The curriculum calls for a ten-month, first-year Duke Experience course. A combination of flipped lectures, biweekly break-out seminars and programmed events aimed at creating residential learning communities on East Campus will be oriented around broad themes that introduce Duke students to scholarship in the humanities, natural sciences and social sciences. We want to ensure that the biweekly seminars and special events are used to expose students as quickly as possible to Duke’s faculty, breaking the ice for close relationships with future mentors. We also hope the themes are carefully selected to address pressing contemporary challenges that exist at Duke, in Durham and beyond.
The proposal also calls for all students to have a second area beyond their major in a minor, certificate, second major or custom course sequence.
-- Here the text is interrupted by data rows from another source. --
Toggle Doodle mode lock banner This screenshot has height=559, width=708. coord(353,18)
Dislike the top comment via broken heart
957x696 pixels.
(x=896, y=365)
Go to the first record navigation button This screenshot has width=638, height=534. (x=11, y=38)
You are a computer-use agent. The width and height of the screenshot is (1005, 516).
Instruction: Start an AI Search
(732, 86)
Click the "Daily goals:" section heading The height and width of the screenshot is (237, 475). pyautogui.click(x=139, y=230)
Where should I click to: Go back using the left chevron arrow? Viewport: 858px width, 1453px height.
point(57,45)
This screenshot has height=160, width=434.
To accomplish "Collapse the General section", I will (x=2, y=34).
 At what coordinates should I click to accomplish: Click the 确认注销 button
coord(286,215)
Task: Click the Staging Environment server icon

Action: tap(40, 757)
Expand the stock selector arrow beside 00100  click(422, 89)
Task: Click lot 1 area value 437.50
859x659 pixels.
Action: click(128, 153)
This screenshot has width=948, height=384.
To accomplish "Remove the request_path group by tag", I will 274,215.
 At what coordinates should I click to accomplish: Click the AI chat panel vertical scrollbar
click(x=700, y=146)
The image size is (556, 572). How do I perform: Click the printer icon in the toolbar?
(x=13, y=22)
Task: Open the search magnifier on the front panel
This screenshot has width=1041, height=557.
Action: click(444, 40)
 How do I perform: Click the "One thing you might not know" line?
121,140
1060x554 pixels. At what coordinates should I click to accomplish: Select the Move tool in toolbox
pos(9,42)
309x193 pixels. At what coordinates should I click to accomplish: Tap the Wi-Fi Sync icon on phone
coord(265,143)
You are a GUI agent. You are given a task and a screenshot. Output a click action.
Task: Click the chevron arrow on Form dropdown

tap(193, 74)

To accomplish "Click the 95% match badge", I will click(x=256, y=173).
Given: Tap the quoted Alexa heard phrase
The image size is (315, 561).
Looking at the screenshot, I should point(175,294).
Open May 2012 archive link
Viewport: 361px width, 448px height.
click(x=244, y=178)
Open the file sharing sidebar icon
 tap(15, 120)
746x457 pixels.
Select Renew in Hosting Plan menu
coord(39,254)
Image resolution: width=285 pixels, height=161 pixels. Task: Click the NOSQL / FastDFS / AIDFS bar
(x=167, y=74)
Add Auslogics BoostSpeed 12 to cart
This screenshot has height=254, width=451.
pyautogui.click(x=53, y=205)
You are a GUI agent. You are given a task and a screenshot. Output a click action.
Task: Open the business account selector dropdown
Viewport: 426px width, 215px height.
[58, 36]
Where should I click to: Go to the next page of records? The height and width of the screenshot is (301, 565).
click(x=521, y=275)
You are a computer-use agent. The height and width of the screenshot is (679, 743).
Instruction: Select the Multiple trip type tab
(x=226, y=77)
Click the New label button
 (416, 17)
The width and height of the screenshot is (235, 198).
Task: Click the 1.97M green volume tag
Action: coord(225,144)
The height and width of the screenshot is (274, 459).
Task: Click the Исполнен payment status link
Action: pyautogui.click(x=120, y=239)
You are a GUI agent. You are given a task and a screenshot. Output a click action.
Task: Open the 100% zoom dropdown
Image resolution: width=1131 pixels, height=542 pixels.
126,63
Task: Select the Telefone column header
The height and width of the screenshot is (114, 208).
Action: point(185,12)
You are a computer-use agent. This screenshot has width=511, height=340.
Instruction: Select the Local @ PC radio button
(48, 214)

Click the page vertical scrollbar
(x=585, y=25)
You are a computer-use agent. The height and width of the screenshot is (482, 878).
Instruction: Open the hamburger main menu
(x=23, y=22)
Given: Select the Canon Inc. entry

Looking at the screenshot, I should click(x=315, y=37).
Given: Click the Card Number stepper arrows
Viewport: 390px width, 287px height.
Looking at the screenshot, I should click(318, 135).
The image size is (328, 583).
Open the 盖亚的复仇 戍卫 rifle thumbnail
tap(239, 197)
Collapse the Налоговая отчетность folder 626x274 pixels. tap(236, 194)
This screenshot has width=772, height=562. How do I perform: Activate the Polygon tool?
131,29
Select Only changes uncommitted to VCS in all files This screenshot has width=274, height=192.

This requirement encourages the cross-disciplinary culture among students that makes Duke exciting for faculty. It does so without sacrificing the necessity of disciplinary depth to enable a productive synthesis—rather than a superficial combination—of different analytical modes. We are particularly excited about the chance for students to design their own six-course track to satisfy this requirement, yet we are unsure if it will address or exacerbate the credentialism that motivates too many competitive Duke students—where students feel pressured to maximize the possible combination of majors, minors and certificates. This requirement must be designed in a way that promotes the intellectual creativity that comes with exploring multiple fields.
The curriculum framework includes a mandatory mentored scholarly experience to cohere students’ intellectual development. As envisioned, students will not be confined to producing a thesis. Mentioned are software development, original short stories and policy briefs as viable projects. Without confining students to one mode of knowledge exercise, this requirement provides a common academic experience that adds to a campus-wide culture of intellectualism.
We remain uncertain about the five competency expectations presented by the Committee. It is a smart choice to overhaul the burdensome and bureaucratic Curriculum 2000 model, which inevitably became about checking off Trinity Requirements rather than thinking about developing core competencies. There are many ways for these competencies to be required. Perhaps, they could be further embedded in a Duke Experience class complement in junior or senior year. We want to make sure that these broad competencies are deliberately thought of throughout the Duke experience. Regardless, simpler is better. In combination with the other requirements, from a common first-year course to a universal capstone experience, it will hopefully overcome the superficial nature of the current requirements in the curriculum. The expectations must somehow be embedded into the culture rather than bureaucratized.
At best, this University brings the depths of various disciplines into contact to produce new innovations in the creation of knowledge. This mission attracts faculty. It makes us a university with global reach. It enables Duke to be a unique setting for the project of the academe: the pursuit of truth in a world of persistent and ever-growing complexity. This broad proposal for a new curriculum offers a special opportunity to universalize the very best of this University throughout the undergraduate experience.